I admit that, after reading all of that, I had my own doubts about the sexual abuse allegations. If what Weide was saying was true, it didn’t all add up, and it certainly contained the suggestion that Mia Farrow orchestrated it out of spite, because she was (rightfully) bitter that Woody Allen had run off with her adopted daughter.

Then, this weekend, Dylan Farrow responded by recounting those abuse allegations again in The New York Times:

What’s your favorite Woody Allen movie? Before you answer, you should know: when I was seven years old, Woody Allen took me by the hand and led me into a dim, closet-like attic on the second floor of our house. He told me to lay on my stomach and play with my brother’s electric train set. Then he sexually assaulted me. He talked to me while he did it, whispering that I was a good girl, that this was our secret, promising that we’d go to Paris and I’d be a star in his movies. I remember staring at that toy train, focusing on it as it traveled in its circle around the attic. To this day, I find it difficult to look at toy trains.
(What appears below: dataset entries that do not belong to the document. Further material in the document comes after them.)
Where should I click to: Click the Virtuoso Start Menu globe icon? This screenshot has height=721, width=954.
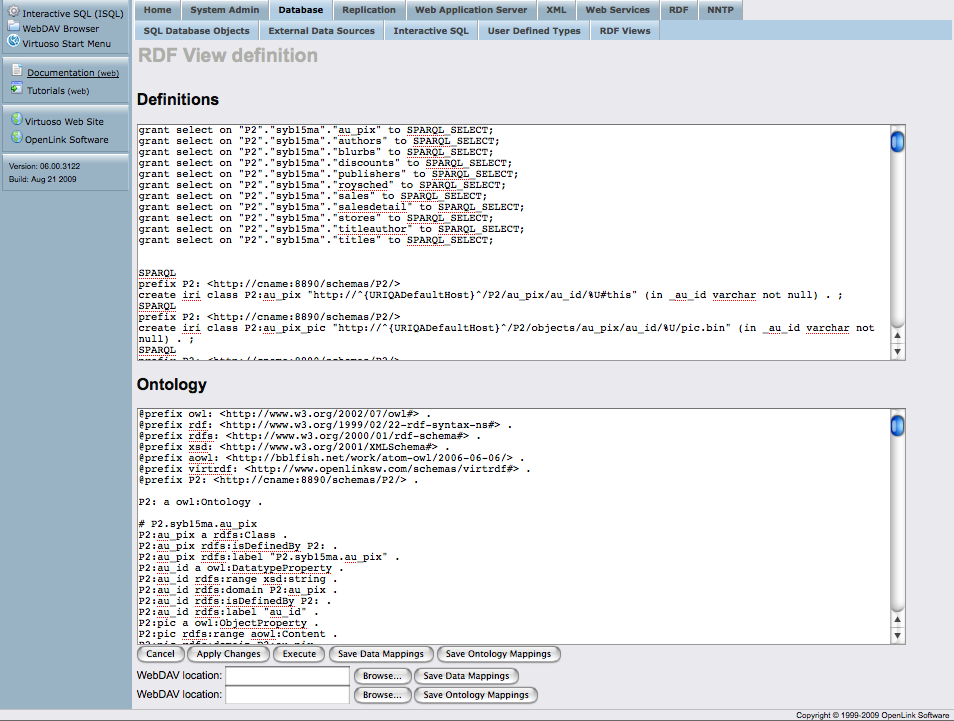click(x=14, y=43)
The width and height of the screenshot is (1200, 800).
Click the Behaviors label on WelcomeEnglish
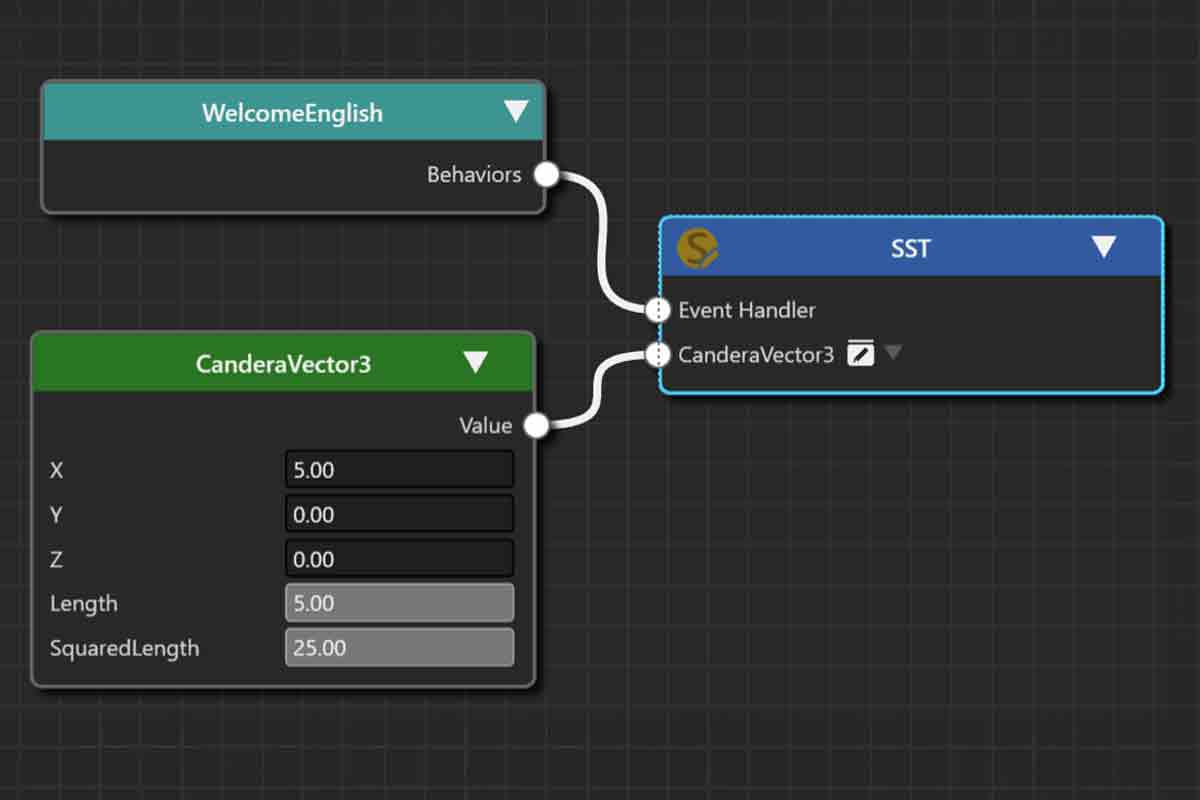pos(474,173)
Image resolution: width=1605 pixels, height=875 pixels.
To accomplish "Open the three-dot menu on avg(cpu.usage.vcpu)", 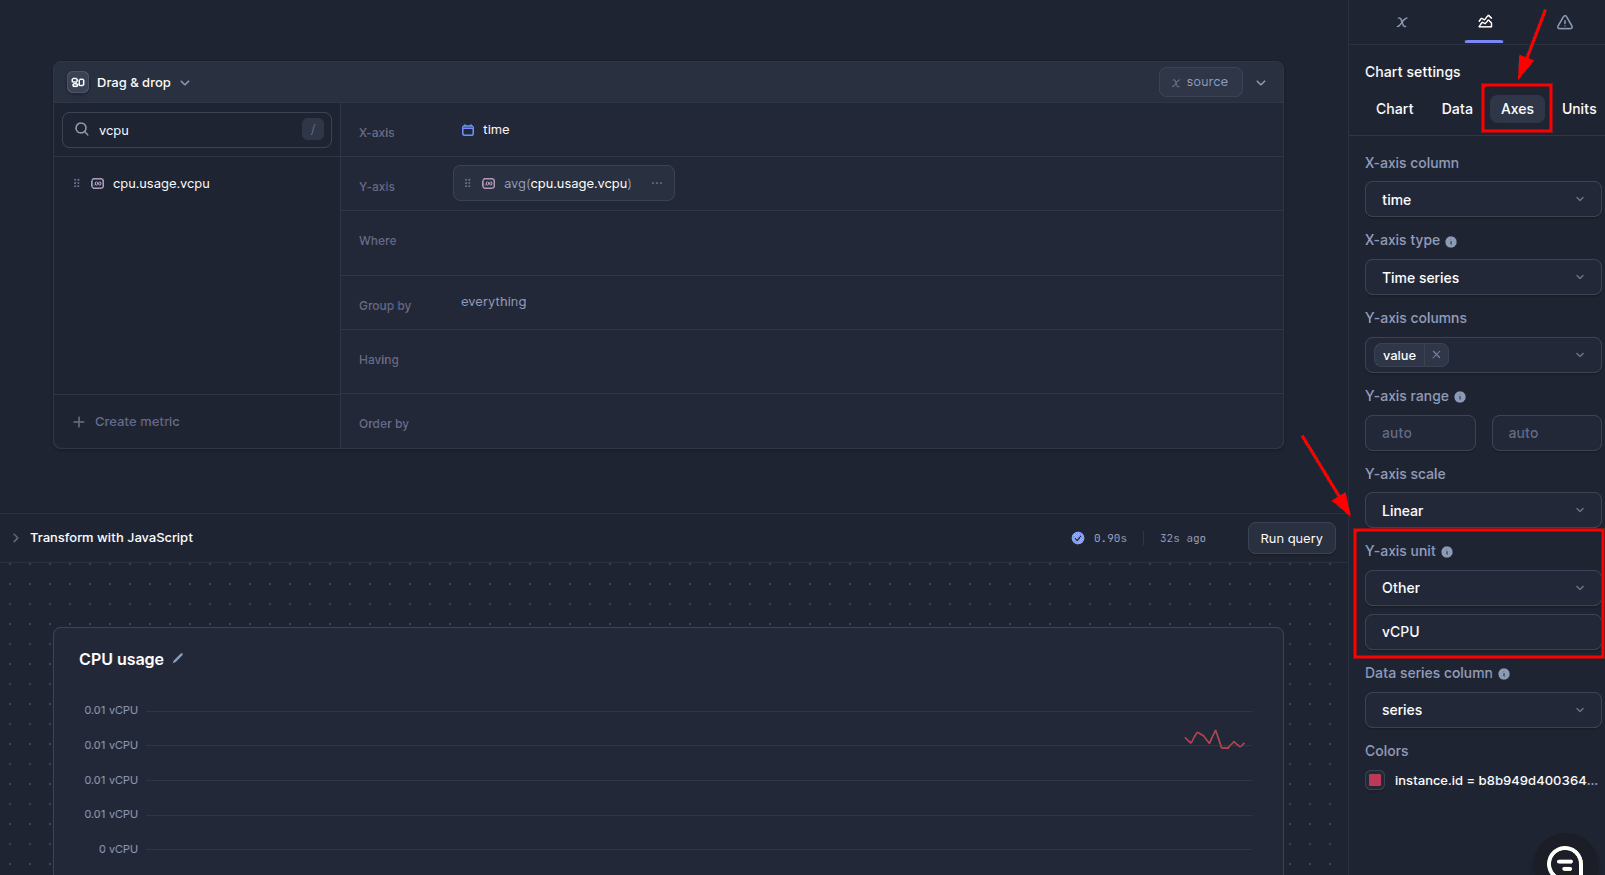I will click(657, 183).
In the back and forth, it’s this section that I find most interesting:

After a custody hearing denied my father visitation rights, my mother declined to pursue criminal charges, despite findings of probable cause by the State of Connecticut - due to, in the words of the prosecutor, the fragility of the “child victim.” Woody Allen was never convicted of any crime.

Dylan Farrow is offering one fact — that her mother declined to prosecute despite findings of probably cause — while the lead investigator in the case is offering another, that the charges didn’t hold water because Dylan Farrow was an emotionally disturbed child and that there was evidence that Mia Farrow had coached her.

Who is telling the truth? Was there a case at the time, or was there not a viable case at the time? Did Mia Farrow decline to pursue the case, or was Mia Farrow blocked from pursuing the case?

I have no doubt that Dylan Farrow is telling the truth, or at least thinks she’s telling the truth. The incident in the attic either happened, or Mia Farrow provided enough details and hammered them home so frequently that a malleable seven year old convinced herself it happened. Woody Allen’s history certainly makes him suspicious, but Mia Farrow’s certainly had motive to plant the story in Dylan’s mind — she was going through a bitter custody hearing with an ex-boyfriend who was sleeping with her adoptive daughter. In a criminal case, with the burden of proof on the victim, Woody Allen would never be convicted. In a civil case, where the burden on the accuser less onerous, there is enough evidence that you could be damn sure it’d get settled before it went to trial. But the truth? Maybe only Woody Allen really knows, but he’s not exactly credible.